UAVs need to have accurate self-localization capabilities when performing IoT tasks; however, in the real world, complex lighting changes have brought huge challenges to the visual relocalization of UAVs. Oriented to the UAV-based IoT, this paper proposes a UAV visual relocalization method using semantic object features to solve this problem. This method uses YOLOv3 as the object detection framework, extracts the semantic information in the images, and uses the semantic information to construct topological graphs as sparse descriptions of the environment. Then, with prior knowledge of the map, a random walk algorithm is used to perform semantic features matching as well as the scene matching. Finally, the EPnP algorithm is used to solve the UAV’s position and pose, which will be returned to the IoT platform. After simulation experiments, the precision and recall of the method in this paper are only 0.77% and 2.02% lower than those of the visual relocalization method based on the bag-of-words model when the scene lighting conditions remain unchanged. Meanwhile the precision and recall are 52.44% and 54.88% higher than those of the visual relocalization method based on the bag-of-words model when the lighting conditions of the scene change dynamically, which proves the effectiveness and robustness of the method we proposed.

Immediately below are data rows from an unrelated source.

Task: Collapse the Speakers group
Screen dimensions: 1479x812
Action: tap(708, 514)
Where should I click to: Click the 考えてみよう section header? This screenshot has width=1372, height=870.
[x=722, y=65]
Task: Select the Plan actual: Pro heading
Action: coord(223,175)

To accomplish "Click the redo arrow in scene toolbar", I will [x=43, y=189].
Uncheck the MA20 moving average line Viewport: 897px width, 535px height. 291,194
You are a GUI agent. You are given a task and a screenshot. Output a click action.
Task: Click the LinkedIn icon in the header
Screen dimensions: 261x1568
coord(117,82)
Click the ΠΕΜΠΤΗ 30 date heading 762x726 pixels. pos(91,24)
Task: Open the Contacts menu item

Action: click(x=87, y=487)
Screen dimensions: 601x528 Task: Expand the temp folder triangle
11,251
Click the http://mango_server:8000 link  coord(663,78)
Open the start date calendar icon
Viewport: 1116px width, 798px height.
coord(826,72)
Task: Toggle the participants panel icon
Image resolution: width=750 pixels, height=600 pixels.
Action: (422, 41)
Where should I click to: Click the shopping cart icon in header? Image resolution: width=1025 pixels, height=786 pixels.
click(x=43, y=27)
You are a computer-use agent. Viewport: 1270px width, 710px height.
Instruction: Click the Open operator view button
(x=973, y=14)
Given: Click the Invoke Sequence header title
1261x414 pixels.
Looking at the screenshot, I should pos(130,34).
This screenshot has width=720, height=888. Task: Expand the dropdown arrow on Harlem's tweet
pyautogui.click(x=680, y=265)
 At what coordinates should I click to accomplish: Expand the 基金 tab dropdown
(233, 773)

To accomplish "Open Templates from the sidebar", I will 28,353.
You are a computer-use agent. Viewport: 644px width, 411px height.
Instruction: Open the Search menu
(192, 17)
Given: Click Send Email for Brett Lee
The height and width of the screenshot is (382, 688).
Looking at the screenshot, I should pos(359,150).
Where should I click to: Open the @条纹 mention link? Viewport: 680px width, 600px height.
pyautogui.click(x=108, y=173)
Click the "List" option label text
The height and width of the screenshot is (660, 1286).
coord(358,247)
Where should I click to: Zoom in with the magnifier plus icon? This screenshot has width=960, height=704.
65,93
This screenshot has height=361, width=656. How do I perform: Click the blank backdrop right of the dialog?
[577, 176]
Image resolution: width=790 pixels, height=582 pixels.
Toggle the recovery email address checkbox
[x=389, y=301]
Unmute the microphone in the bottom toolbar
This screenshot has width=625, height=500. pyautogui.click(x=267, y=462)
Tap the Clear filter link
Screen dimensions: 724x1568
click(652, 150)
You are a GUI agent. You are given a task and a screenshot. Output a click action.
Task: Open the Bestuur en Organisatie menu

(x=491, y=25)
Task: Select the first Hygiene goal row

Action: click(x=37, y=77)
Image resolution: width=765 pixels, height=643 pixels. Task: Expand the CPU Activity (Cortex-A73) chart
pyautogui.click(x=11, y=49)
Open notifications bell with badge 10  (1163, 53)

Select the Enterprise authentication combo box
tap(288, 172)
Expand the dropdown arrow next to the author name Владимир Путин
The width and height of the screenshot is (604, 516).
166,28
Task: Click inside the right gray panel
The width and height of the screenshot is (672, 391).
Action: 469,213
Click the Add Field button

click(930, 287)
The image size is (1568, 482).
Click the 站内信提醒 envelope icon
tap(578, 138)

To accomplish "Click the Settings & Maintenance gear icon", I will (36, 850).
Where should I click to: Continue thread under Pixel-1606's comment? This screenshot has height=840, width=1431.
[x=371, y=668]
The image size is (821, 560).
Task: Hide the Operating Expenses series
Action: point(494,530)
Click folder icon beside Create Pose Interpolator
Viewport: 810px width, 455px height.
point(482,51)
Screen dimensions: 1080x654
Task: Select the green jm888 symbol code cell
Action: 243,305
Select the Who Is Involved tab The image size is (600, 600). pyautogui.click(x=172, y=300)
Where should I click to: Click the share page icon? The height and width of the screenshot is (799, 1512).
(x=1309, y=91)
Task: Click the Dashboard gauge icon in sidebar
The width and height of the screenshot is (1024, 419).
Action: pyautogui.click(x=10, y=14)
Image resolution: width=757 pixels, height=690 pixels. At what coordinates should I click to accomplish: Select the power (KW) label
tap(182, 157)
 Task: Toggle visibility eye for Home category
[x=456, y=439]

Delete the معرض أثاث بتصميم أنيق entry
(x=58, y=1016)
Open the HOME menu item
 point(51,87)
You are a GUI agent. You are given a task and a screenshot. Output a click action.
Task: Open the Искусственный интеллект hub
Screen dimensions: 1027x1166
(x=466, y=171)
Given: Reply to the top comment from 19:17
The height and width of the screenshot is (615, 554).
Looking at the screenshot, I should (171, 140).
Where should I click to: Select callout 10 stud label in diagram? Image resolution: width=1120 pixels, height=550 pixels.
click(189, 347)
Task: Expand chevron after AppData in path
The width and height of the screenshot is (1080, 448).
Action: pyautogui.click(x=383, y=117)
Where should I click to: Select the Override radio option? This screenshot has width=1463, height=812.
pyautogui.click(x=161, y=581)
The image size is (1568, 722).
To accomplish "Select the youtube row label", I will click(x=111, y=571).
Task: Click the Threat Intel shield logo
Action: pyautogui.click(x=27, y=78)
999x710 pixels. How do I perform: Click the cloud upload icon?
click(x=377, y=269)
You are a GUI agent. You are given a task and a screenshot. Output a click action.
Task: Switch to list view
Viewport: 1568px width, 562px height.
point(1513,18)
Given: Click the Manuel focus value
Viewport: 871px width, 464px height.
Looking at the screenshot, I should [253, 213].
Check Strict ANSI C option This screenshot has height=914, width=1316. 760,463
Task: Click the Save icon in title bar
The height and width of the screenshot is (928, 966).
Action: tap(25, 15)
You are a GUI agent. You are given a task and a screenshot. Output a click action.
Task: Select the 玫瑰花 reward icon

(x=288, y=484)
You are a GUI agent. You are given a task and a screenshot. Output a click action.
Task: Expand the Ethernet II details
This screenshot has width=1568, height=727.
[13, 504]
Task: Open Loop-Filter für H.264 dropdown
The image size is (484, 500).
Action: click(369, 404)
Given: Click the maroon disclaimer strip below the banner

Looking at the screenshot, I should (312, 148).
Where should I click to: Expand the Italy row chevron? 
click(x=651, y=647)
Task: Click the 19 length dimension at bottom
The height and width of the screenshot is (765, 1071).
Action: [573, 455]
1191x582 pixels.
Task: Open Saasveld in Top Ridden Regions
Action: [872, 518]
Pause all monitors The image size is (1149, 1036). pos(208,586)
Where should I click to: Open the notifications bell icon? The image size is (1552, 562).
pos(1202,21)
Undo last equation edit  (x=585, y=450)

The average running time of this method to complete a single scene matching is 0.027 s faster than that of the bag-of-words model’s algorithm using ORB features, which can meet the requirement of UAVs’ real-time visual relocalization and provide a guarantee for UAVs to perform IoT tasks.

Data Availability

The image data used to support the findings of this study have not been made available because they involve privacy.

Conflicts of Interest

The authors declare that they have no conflicts of interest.

Acknowledgments

This work was supported by the National Natural Science Foundation of China (nos. 71731001, U1933130, 1433203, and U1533119) and was also supported by Zhejiang Key Laboratory of General Aviation Operation Technology (General Aviation Institute of Zhejiang JianDe) (no. JDGA2020-5) and Research Project of Chinese Academy of Sciences (no. ZDRW-KT-2020-21-2).